After seven years, I still hate cancer. I’ve become a faithful advocate for anyone who is recruited into this war, using the knowledge and skills I acquired in my own battle to help others in theirs. After seven years, I still shed tears for those people whom I’ve grown to love along the way, who have lost the battle against the beast. Yet, after seven years, I have come to realize how immensely blessed I have been, knowing each day that I live with cancer.

Having cancer means living every day knowing that it’s a gift. We are all one day closer to the end of our life when we awaken to greet a new day, but most of us live in the wonderful world of denial, completely ignoring that basic fact. We assume that tomorrow we’ll greet the day as we did today. We take for granted that the people we know and love will be in our tomorrows as well. Very few of us ever question whether the loved ones in our lives will be there to answer our next email or phone call, we simply assume they will be. We plan for the future as if it’s a given. We live like tomorrow is already ours.

I am blessed to live gazing every day into eternity from its threshold. When I become angry with a friend or hurt someone for whom I care, I am acutely aware that I may not have the luxury of time to wait to repair the rift or apply balm to the injury. I know altogether too well that each sunrise and sunset is precious. I cherish the snowflakes as they dance in the cold winter air and I watch in wonder as a butterfly flutters on the soft spring breezes. The rain falling on my skin or the sun’s warmth on my face is different now than they were seven years ago. I enjoy them. I stop and notice them. My children’s laughter so fills my heart with joy that I am nearly always moved to tears. I no longer worry about how things might appear, and I take chances I may not have taken in the past.
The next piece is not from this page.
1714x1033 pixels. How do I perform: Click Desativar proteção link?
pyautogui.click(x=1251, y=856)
I say things . . . do things that other people – people who don’t have a cancer living inside them trying to kill them – will either delay or not say or do at all for fear of feeling foolish. I don’t care about that anymore. I feel things more intensely, cherish people more deeply, know the futility of “things” and the incalculable value of a simple smile or hug. Having cancer, living with cancer, allows me to remember that I am alive and what a precious gift each moment of my life is.
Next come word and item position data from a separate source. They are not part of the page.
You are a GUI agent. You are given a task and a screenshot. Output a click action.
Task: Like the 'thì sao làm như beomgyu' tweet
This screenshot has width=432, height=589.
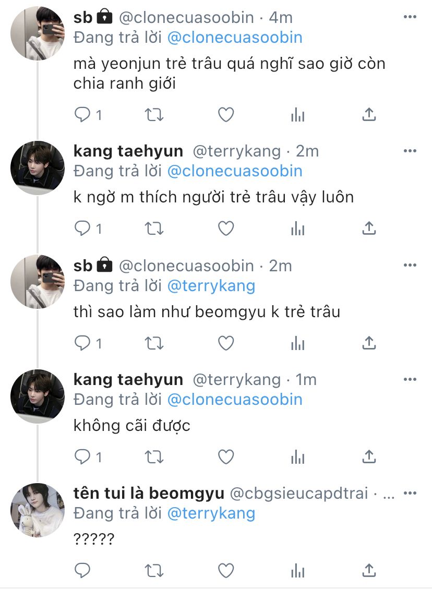225,343
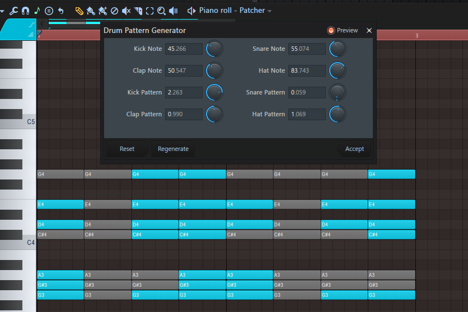Image resolution: width=468 pixels, height=312 pixels.
Task: Select the delete tool icon
Action: 114,11

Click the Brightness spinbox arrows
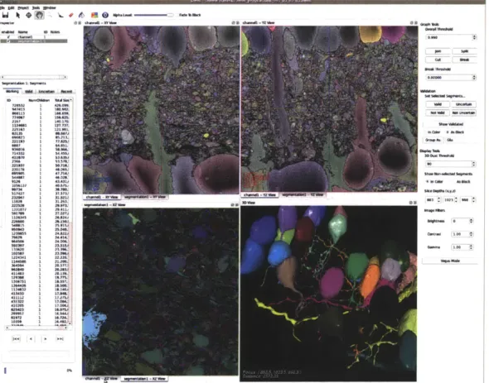pos(471,221)
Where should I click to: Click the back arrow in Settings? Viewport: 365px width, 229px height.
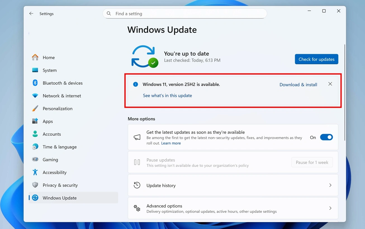(x=31, y=13)
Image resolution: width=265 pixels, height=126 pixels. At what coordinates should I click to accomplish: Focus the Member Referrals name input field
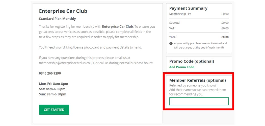coord(199,101)
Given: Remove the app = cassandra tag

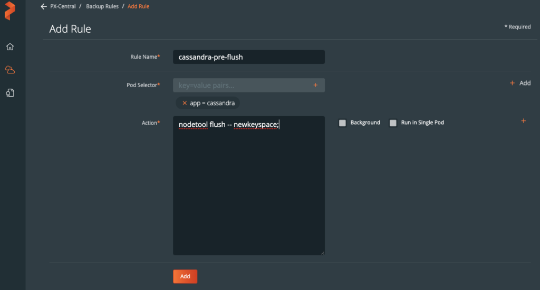Looking at the screenshot, I should [184, 104].
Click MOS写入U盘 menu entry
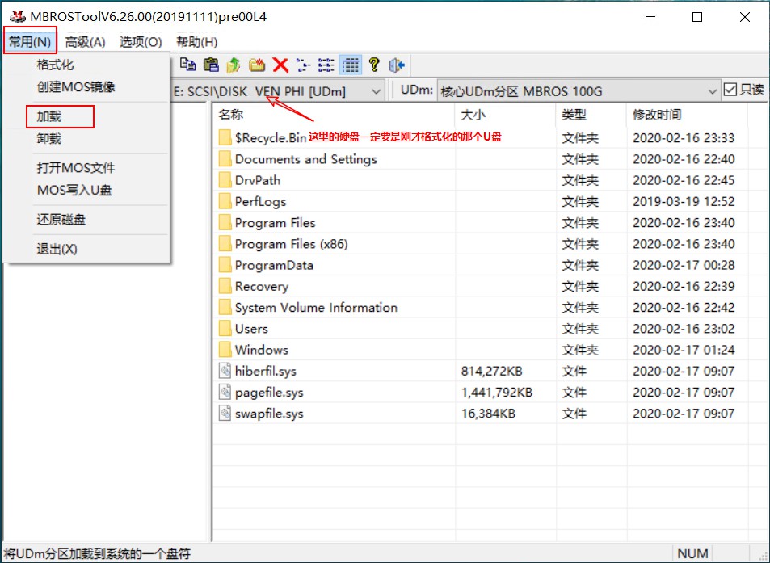This screenshot has height=563, width=770. tap(74, 191)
It’s sad, really. I mean, even if I didn’t have the cancer, I was not quite yet 40 when a stroke took part of my vision and made simply remembering things an enormous challenge. Those tiny emboli that showered my brain could easily have ended my life that day. What would I have wished I had said or done? What lives would I have wished I had touched? It’s sad because not one of us knows what the next hour might bring, let alone if we’ll have a tomorrow on this earth. I have been given an incredible, amazing, wonderful gift with this belly full of tumors with which I live and hope to someday defeat. And I’ve realized that having a 22” waist is nice, but not if it means I am not here to enjoy it. So I don’t mind my “pregnant” belly, as long as I can still laugh and love, walk and run and swim and dance. As long as I still have time to watch my boys and the other children in my life who I dearly love grow and learn and experience this wonderful life, and have the opportunity to influence them. As long as I can still hope for and dream of knowing that once in a lifetime love – that someday I will look into the eyes of my future husband and see my best friend, my lover, my life partner, the one who makes me better because he loves me and shares his life with me. As long as I can imagine what my grandchildren will look like and be like, and as long as I can hope to be here to hold each one as they are born into this incredible world.
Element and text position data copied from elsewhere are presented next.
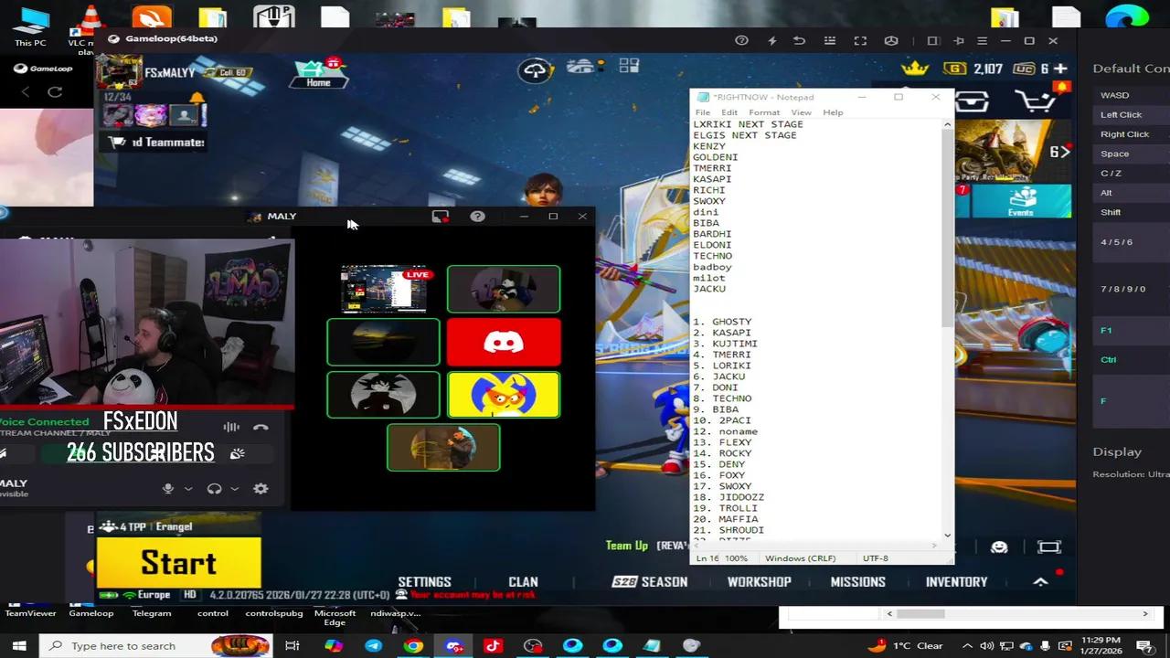Open the Format menu in Notepad
1170x658 pixels.
(764, 111)
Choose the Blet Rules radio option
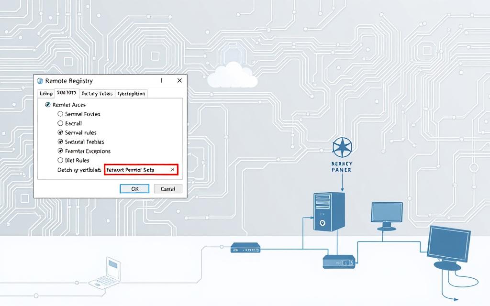The width and height of the screenshot is (490, 306). [60, 160]
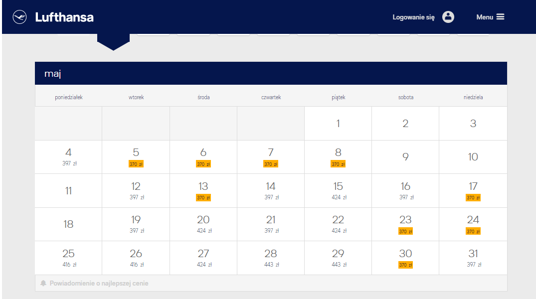Open the hamburger Menu icon
Screen dimensions: 536x299
click(x=501, y=17)
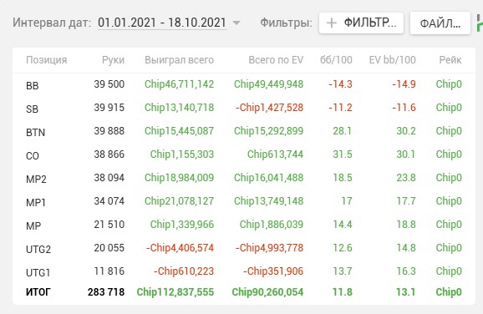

No, my big old belly is a small price to pay for the intensity with which I experience life. God has given me a great gift. And when He finally heals me, when He finally gives me that waist someday, I pray that I never lose the lessons this cancer has taught me. I pray that I never stop gazing from the threshold of eternity so I might always remember the value of each moment of this life. May God bless every one of you, and may you not need the “blessing” of a cancer to bring you to the realization of what is important, what has value, what a miracle this thing is that we call life.